File `/etc/passwd` has the following columns:
* login name;
* optional encrypted password;
* numerical user ID;
* numerical group ID;
* user name or comment field;
* user home directory;
* optional user command interpreter.

File `/etc/group` has the following columns:
* group name;
* password;
* numerical group ID;
* user list separated by commas.

#### Hello World

lsql-csv '-, &1.2 &1.1'

This will print the second (`&1.2`) and the first column (`&1.1`) of a CSV file on the standard input. If you know SQL, you can read it like `SELECT S.second, S.first FROM stdio S;`.

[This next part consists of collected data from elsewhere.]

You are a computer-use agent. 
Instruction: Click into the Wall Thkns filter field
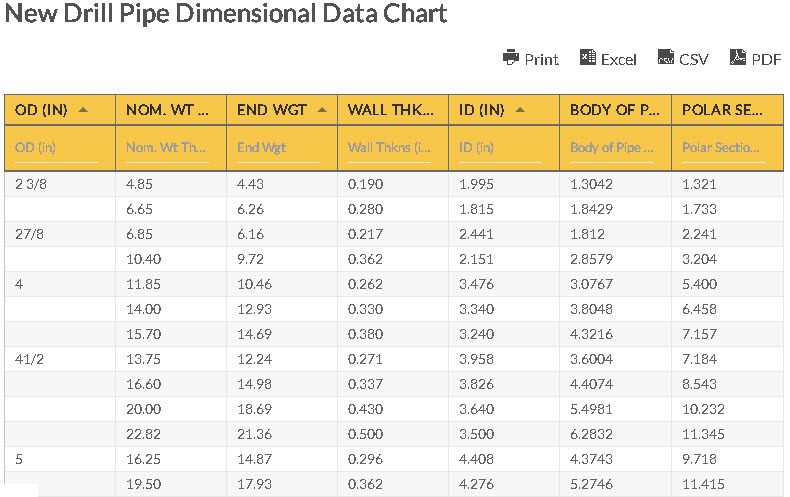click(390, 148)
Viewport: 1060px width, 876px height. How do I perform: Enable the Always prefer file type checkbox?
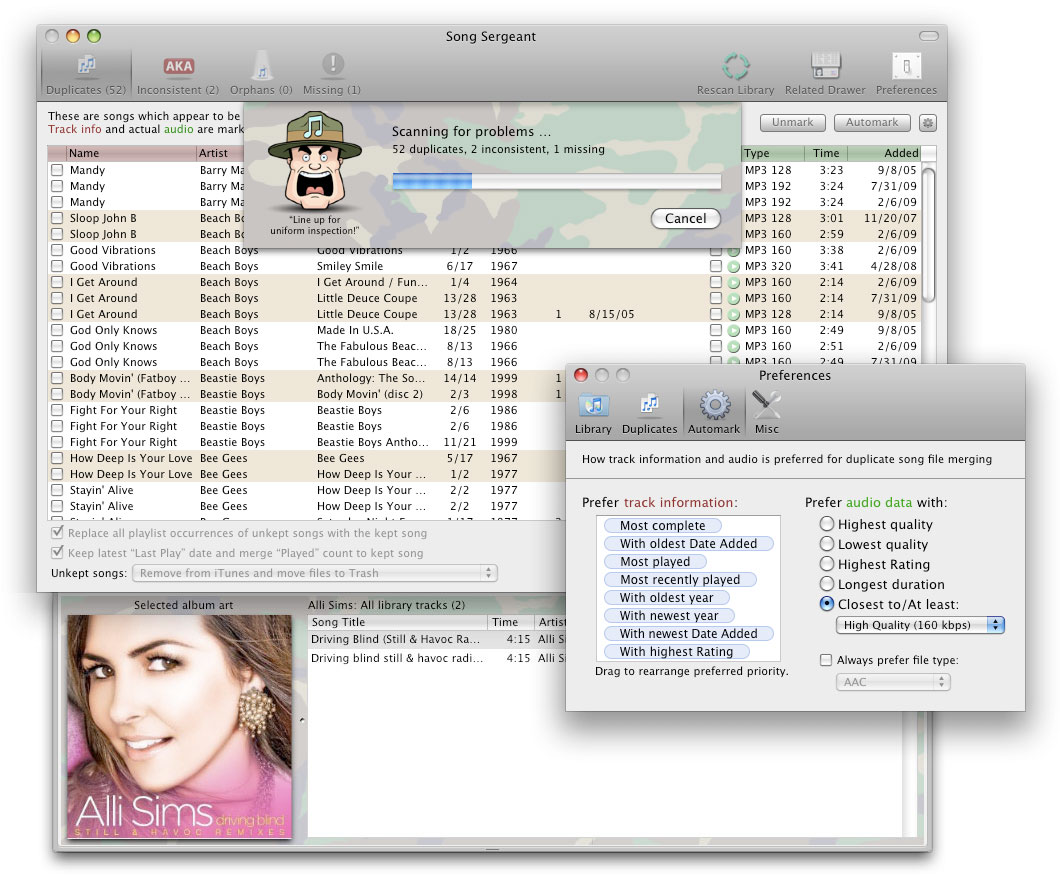point(826,660)
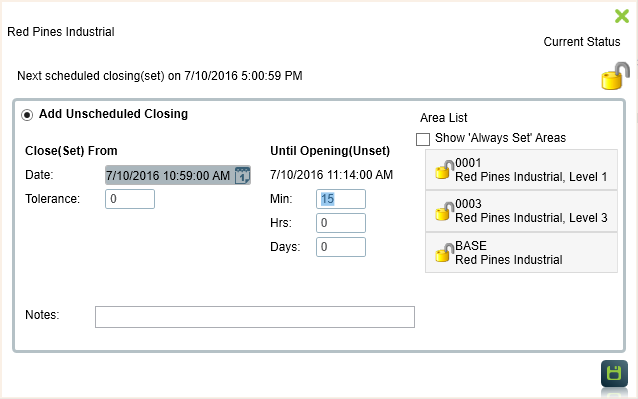Click the Days input field
Screen dimensions: 638x399
[x=341, y=247]
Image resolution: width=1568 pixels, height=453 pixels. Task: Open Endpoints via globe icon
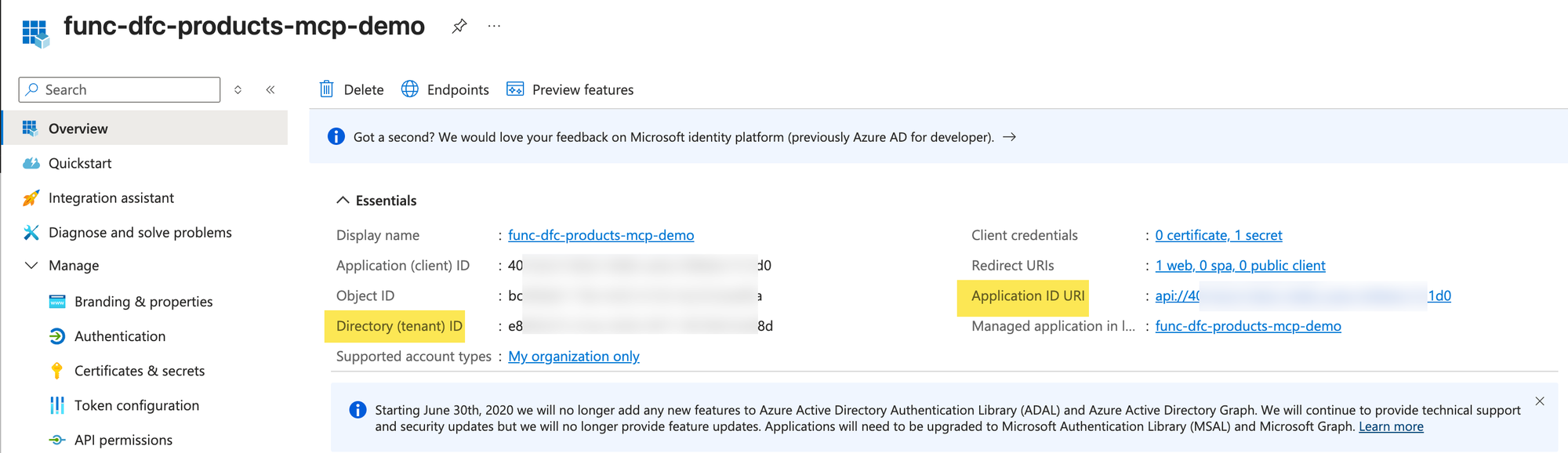click(x=410, y=89)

Commands are split by commas into blocks. The first block is (*and always is*) the from block. There are file names or `-` (the standard input) separated by whitespaces.
The second block in the example is the select block, also separated by whitespaces.

For example:

lsql-csv '-, &1.2 &1.1' <<- EOF
World,Hello
EOF

It returns:

Hello,World

#### Simple filtering
lsql-csv -d: '-, &1.*, if &1.3 >= 1000' = 1000`. It can also be written as:

lsql-csv -d: 'p=/etc/passwd, p.*, if p.3 >= 1000'

lsql-csv -d: 'p=/etc/passwd, &1.*, if &1.3 >= 1000'

lsql-csv -d: '/etc/passwd, &1.*, if &1.3 >= 1000'

The `-d:` optional argument means the primary delimiter is `:`. In the few examples we used overnaming, which allows us to give a data source file `/etc/passwd` a name `p`.

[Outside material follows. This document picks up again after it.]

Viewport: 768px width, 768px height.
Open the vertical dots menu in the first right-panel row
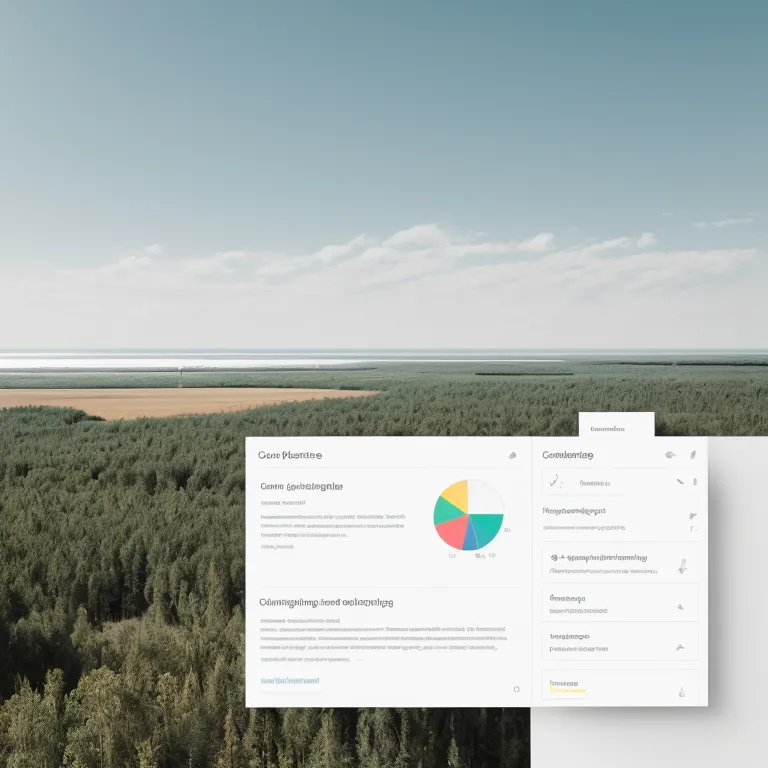click(694, 482)
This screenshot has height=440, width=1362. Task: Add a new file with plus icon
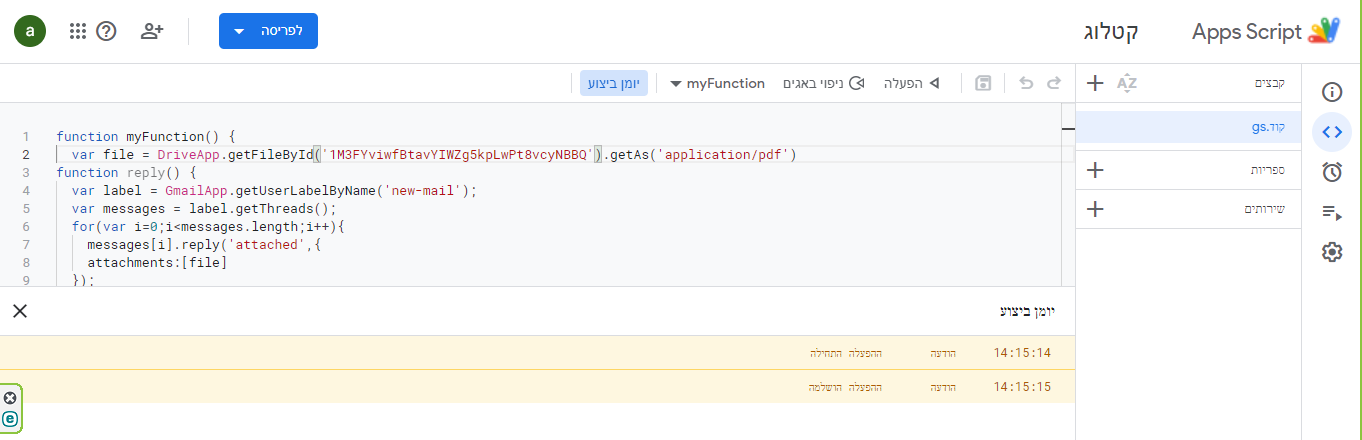pyautogui.click(x=1095, y=83)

If you know SQL, you can read it as `SELECT * FROM /etc/passwd P WHERE P.UID >= 1000;`. As you can see, the LSQL style is more compressed than standard SQL.

The output might be:

nobody:x:65534:65534:nobody:/var/empty:/bin/false
me:x:1000:1000::/home/me:/bin/bash

If you specify delimiter specifically for `/etc/passwd`, the output will be a comma delimited.

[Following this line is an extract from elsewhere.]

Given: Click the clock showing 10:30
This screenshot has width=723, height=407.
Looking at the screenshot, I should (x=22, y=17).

lsql-csv '/etc/passwd -d:, &1.*, if &1.3 >= 1000'

It might return:

nobody,x,65534,65534,nobody,/var/empty,/bin/false
me,x,1000,1000,,/home/me,/bin/bash

This happens because the default global delimiter, which is used for the output generation, is a comma.
The global delimiter changes by usage of the command-line optional argument, but remains unchanged by the usage of the attribute inside the from block.

#### Named columns
Let's suppose we have a file `people.csv`:

name,age
Adam,21
Petra,23
Karel,25

Now, let's get all the names of people in `people.csv` using the `-n` named optional argument:

lsql-csv -n 'people.csv, &1.name'

The output will be:

Adam
Petra
Karel

As you can see, we can reference named columns by the name. The named optional argument `-n` enables first-line headers.
If first-line headers are enabled by the argument, each column has two names under `&X` - the number name `&X.Y` and the actual name `&X.NAME`.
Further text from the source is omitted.